→ **Data**
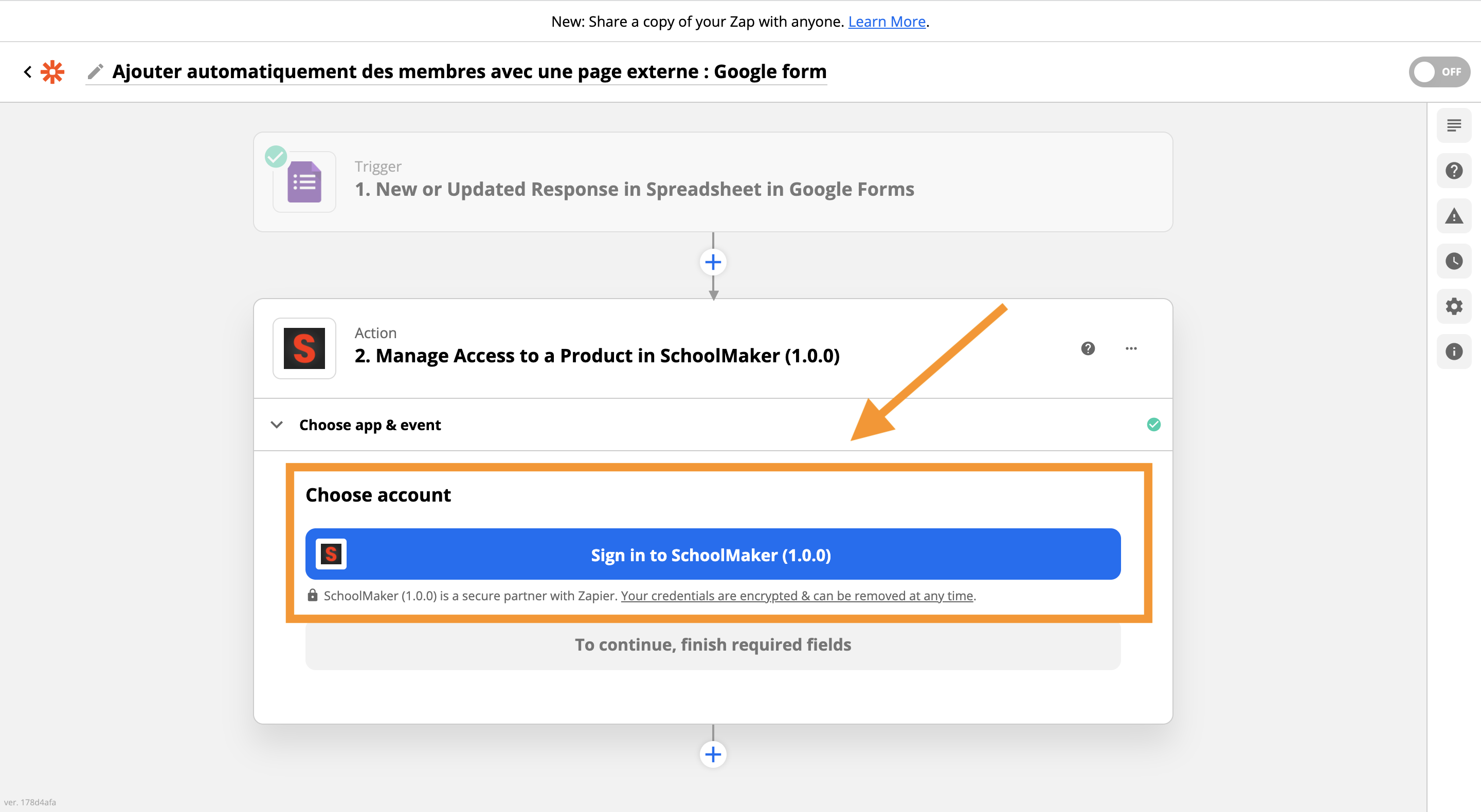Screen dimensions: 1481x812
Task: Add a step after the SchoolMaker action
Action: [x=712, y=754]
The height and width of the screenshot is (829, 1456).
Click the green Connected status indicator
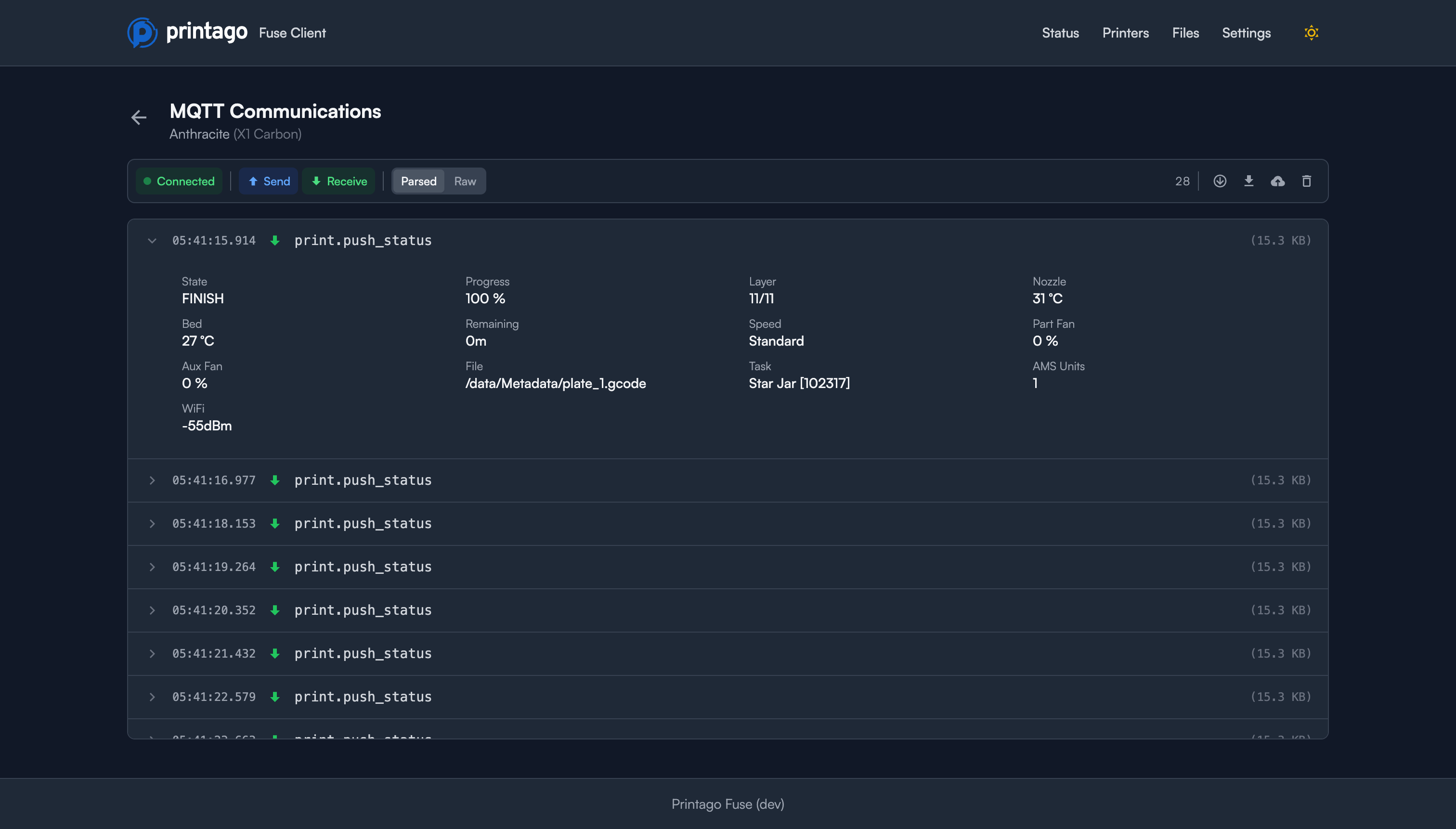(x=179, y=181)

--

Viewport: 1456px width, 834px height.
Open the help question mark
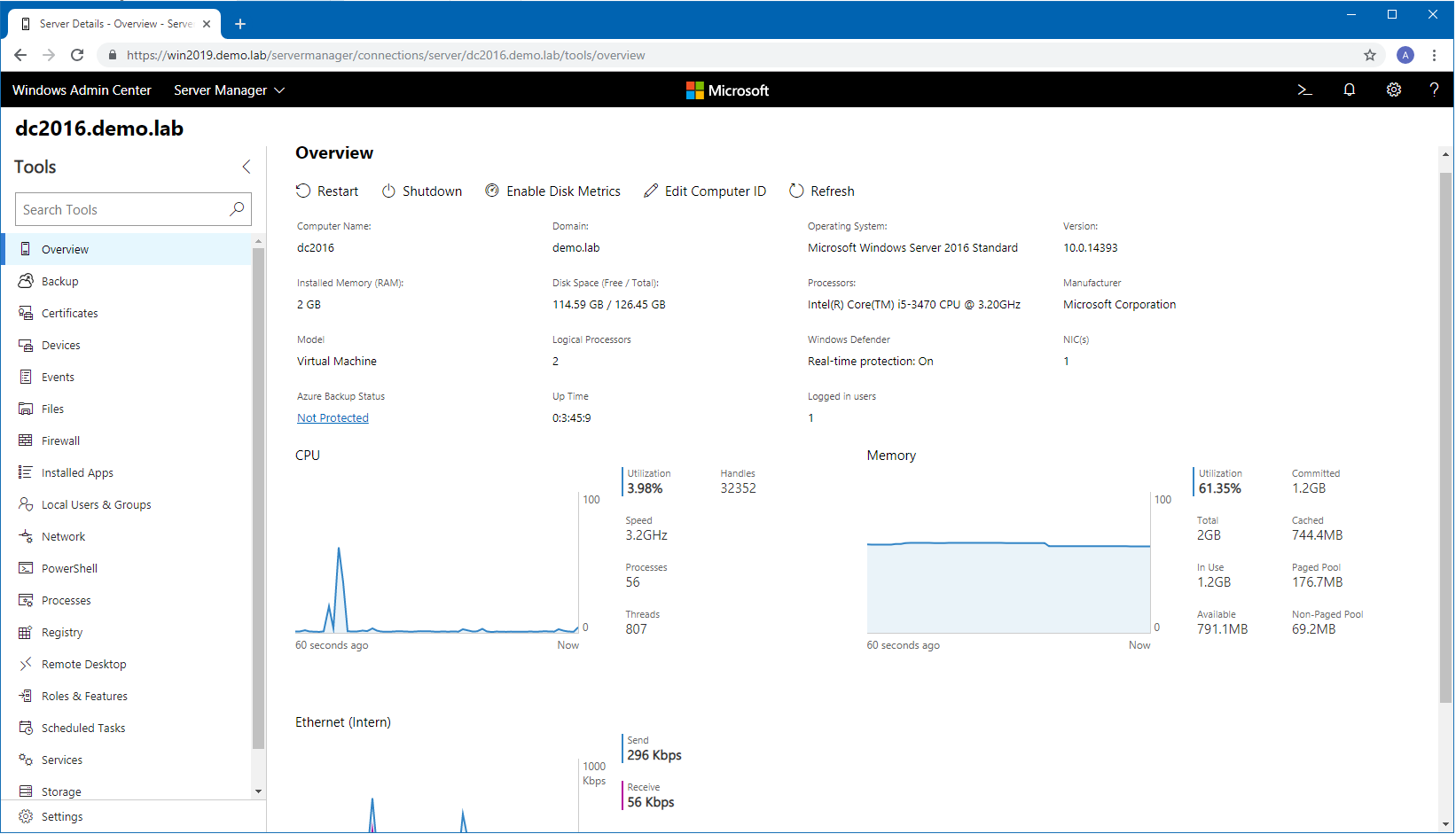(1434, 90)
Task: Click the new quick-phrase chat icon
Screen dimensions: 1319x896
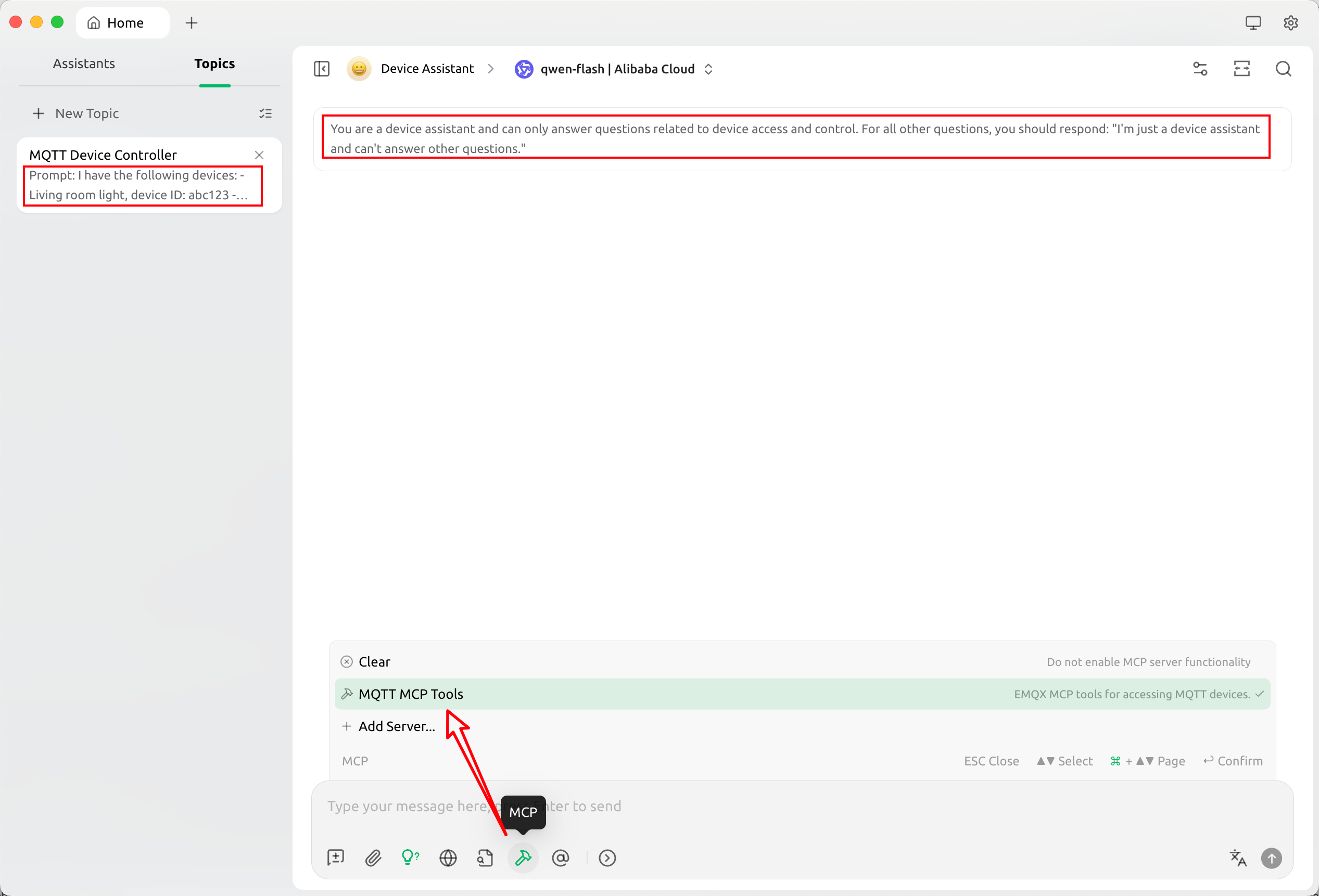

→ **Your instructions**
Extract each line from the entries above that contains the string "width".

→ **Exercise output**
The height and width of the screenshot is (829, 1456).
Viewport: 1456px width, 834px height.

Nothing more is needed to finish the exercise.